I have a HDF5 file with several Datasets in Groups and sub-Groups. I want to get the Path to a specific Group or Dataset by its name.
A good way to do it is shown in the HDF5 Documentation: https://docs.h5py.org/en/stable/high/group.html
with h5py.File('File.hdf5','r') as hf:
def find_Name (hf):
if 'Name' in hf:
return hf
hf.visit(find_Name)
>>>'Group/subGroup/Name'
The Problem with the solution is, that I can not change the "Name" of the Dataset/Group with each call of hf.visit(find_Name)
How can I define a new String, the function is searching for, with every call?

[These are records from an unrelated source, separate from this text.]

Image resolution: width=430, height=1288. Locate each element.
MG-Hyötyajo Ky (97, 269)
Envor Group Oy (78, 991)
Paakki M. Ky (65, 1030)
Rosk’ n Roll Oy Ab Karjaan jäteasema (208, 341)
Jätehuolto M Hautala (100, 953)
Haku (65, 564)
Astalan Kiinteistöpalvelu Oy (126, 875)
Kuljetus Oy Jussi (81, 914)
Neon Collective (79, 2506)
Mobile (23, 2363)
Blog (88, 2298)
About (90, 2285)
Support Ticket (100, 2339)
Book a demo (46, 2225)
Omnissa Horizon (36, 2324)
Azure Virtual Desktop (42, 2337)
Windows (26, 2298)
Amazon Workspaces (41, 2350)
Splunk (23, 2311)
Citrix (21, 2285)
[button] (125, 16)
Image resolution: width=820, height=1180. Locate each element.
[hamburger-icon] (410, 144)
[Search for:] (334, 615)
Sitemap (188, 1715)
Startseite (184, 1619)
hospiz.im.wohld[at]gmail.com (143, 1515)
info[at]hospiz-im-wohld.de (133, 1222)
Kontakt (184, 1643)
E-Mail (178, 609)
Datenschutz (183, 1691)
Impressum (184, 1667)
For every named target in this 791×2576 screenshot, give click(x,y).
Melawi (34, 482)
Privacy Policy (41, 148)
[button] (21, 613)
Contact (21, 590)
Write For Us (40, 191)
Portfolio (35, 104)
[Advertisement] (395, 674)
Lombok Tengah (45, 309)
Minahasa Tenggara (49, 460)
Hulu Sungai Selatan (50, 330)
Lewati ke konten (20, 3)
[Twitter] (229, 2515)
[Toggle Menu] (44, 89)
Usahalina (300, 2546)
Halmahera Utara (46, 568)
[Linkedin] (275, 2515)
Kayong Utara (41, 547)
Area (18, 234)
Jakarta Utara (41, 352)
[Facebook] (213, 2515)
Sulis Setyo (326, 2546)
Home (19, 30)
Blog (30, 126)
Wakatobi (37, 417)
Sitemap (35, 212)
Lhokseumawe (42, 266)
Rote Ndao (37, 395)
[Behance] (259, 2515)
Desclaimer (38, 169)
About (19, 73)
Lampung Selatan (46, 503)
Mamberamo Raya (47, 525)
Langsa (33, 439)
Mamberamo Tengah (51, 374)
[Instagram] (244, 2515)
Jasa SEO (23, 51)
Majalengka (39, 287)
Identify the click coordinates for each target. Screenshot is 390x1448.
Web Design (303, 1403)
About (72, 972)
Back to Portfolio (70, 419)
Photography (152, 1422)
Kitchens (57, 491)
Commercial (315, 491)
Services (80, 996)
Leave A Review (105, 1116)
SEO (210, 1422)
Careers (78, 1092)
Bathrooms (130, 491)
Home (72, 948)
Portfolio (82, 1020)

The following did not work:
with h5py.File('File.hdf5','r') as hf:
def find_Name (hf,Name):
if Name in hf:
return hf
Name = 'NameOfDataset'
hf.visit(find_Name(hf,Name))
Thank you for your support!
Your second attempt fails because the h5py visitor functions (.visit()
and .visititems()
) don't support additional keywords. (In other words, you can't add Name
to the function's argument list.) However, creating a function to mimic their recursive behavior isn't complicated -- you just need to recursively call the same function to descend into any groups you find. (PyTables has functions that support this...but I will save that for a different answer if you are interested.) Take a look at this code:
with h5py.File('File.hdf5','r') as hf:
def check_Name(Name,grp,prefix=''):
for obj_name, obj in grp.items():
path = f'{prefix}/{obj_name}'
if Name == obj_name:
return path
elif isinstance(obj, h5py.Group): # test for group (go down)
gpath = check_Name(Name, obj, path)
if gpath:
return gpath
Name = 'Name'
path = check_Name(Name,hf)
if path:
print(f'{Name} Found: {path}')
else:
print(f'{Name} not Found')
Name = 'NameOfDataset'
path = check_Name(Name,hf)
if path:
print(f'{Name} Found: {path}')
else:
print(f'{Name} not Found')
Output for your schema is:
Name Found: /Group/subGroup/Name
NameOfDataset not Found
Note: This only returns the first occurrence of the input Name
. You will need to convert to a generator function if you need to find multiple occurrences. (FYI, using .visit()
has the same limitation -- it exits on the return.)